【産経抄】4月14日

 希望の党という存在自体が、悪い冗談か嘘八百だったのか。同党と民進党が再結集し、5月上旬の新党結成を目指すという。昨年10月の衆院選で、希望の党は967万7524票の比例票を獲得している。理念や政策を信じて投票した多くの有権者は、詐欺に遭ったようなものである。

 ▼そんな希望の党の玉木雄一郎代表は11日の衆院予算委員会で、安倍晋三首相をこう追及した。「総理が嘘をついているかもしれない。そういう疑念を持たざるを得ない」。テレビで国会中継を見ていて、鼻白んだ視聴者も少なくないことだろうと感じた。

 ▼果たせるかな、大阪府の松井一郎知事は12日のツイッターで、玉木氏をたしなめた。「希望の党は9条改正賛成、しがらみない政治、身を切る改革が公約だったのに、選挙後は知らぬ存ぜぬで民進党復帰って、貴方が人を嘘つき呼ばわりする資格はありません」。

◆ 分析用データ:
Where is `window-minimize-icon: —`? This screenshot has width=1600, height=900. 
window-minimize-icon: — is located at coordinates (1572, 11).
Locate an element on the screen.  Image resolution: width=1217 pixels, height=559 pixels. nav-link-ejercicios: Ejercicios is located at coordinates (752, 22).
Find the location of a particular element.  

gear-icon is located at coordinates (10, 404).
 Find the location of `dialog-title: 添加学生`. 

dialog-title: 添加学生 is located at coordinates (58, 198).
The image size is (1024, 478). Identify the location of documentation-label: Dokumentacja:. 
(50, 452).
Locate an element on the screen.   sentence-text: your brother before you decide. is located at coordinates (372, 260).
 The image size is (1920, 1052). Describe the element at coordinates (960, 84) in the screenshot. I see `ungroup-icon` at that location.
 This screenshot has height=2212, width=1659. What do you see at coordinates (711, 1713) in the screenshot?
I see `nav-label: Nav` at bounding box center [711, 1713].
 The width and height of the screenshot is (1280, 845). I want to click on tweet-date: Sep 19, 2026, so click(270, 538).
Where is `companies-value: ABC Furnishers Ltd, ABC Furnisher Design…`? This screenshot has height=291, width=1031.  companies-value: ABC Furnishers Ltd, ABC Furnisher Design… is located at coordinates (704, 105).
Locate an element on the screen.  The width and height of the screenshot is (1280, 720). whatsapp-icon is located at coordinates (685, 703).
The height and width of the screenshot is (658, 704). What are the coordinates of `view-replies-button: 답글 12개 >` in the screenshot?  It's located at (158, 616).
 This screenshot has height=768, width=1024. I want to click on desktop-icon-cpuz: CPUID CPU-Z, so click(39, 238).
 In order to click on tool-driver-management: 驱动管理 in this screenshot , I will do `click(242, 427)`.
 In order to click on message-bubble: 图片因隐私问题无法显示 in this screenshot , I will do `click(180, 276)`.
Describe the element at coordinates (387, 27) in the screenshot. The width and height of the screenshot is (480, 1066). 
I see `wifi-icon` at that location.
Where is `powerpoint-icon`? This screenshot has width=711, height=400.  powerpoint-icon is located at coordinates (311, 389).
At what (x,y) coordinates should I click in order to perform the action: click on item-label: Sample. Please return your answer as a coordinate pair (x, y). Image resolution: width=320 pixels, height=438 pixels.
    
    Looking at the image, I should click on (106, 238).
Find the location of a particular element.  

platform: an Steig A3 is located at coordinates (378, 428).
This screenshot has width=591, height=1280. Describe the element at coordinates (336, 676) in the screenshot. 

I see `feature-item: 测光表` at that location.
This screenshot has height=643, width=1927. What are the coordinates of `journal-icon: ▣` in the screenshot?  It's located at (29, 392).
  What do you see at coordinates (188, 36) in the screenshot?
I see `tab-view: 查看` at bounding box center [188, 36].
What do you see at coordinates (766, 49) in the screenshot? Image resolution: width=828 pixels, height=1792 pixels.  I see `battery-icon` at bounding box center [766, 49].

◆ 作業要件:
a: 希望の党を論じたコラムのうち、「希望の党という存在自体が、悪」で始まり「なくないことだろうと感じた。」で終わる部分を、一字も変えずに書き写すこと。
b: 希望の党を論じたコラムを、最後の段落の後から書き継ぐこと。

◆ 解答欄:
a:
希望の党という存在自体が、悪い冗談か嘘八百だったのか。同党と民進党が再結集し、5月上旬の新党結成を目指すという。昨年10月の衆院選で、希望の党は967万7524票の比例票を獲得している。理念や政策を信じて投票した多くの有権者は、詐欺に遭ったようなものである。

 ▼そんな希望の党の玉木雄一郎代表は11日の衆院予算委員会で、安倍晋三首相をこう追及した。「総理が嘘をついているかもしれない。そういう疑念を持たざるを得ない」。テレビで国会中継を見ていて、鼻白んだ視聴者も少なくないことだろうと感じた。

b:
 ▼国会と嘘といえば平成22年12月、民進党の前身である民主党の菅直人内閣が閣議決定した答弁書を思い出す。閣僚が国会で虚偽答弁をした場合、どんな政治的・道義的責任が生じるかについて「答弁の内容いかんによる」との政府の公式見解を打ち出したのである。

 ▼嘘も方便だと言いたいのか。折しもこの年秋の臨時国会では、尖閣諸島沖の中国漁船衝突事件をめぐり、菅内閣の嘘が厳しく追及されていた。菅首相は、中国人船長の超法規的釈放について「検察当局が国内法に基づいて粛々と判断した」と述べていたが、実際は法務・検察当局に釈放を求めていた。

 ▼希望の党は当初、安全保障関連法の適切な運営や憲法改正の支持を掲げていた。選挙目当ての嘘から出た実(まこと)でも、その路線を貫いていたら、こんな体たらくにはならなかったろうに。